In her article ‘Excuse Me, Who Are You?’: Performance, the Gaze, and the Female in the Works of Kon Satoshi,” Professor Susan Napier says that Perfect Blue “…announces its preoccupation with perception, identity, voyeurism, and performance – especially in relation to the female – right from its opening sequence. The perception of reality cannot be trusted, with the visual set up only to not be reality, especially as the psychodrama heights towards the climax.”
In effect, this Japanese animated film is a giallo, despite coming twenty years after that genre had its best efforts and being made 6,000 miles away.

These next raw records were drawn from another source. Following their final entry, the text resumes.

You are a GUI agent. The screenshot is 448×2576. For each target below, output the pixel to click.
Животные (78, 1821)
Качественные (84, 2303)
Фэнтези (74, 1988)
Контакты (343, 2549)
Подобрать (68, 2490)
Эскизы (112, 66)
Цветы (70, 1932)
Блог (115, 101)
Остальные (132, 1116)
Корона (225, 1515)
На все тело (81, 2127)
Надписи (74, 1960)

Mima Kirigoe has left the J-pop group CHAM! to become an actress on a detective show called Double Bind. Many of her fans are upset that she’s left behind the innocent character that she had portrayed for a more adult role and some of her fanbase are not the young girls who traditionally love this style of music; Mima’s fans are dangerous stalkers that send mail bombs and create websites that don’t just describe her daily life but somehow her thoughts in way too knowing detail.
As Mima’s part in the show grows — including a graphic scene of assault that will destroy her clean image forever — she becomes increasingly disconnected from reality, obsessed with the website of her life and even seeing her past self.
And then everyone close to her starts dying and the evidence points to Mima.
Through it all, our heroine finishes the show and learns that her character has killed and assumed the identity of her beloved sister because of dissociative identity disorder. As the crew leaves, one of her stalks attempts to make the assault scene real under orders from the real Mima.
So who is the real Mima? Does innocence have to be lost for us to move beyond our past? And how many times did Darren Aronofsky watch this? Not only did he take a scene directly out of it for Requiem for a Dream, he had to admit that there are similarities in his movie Black Swan.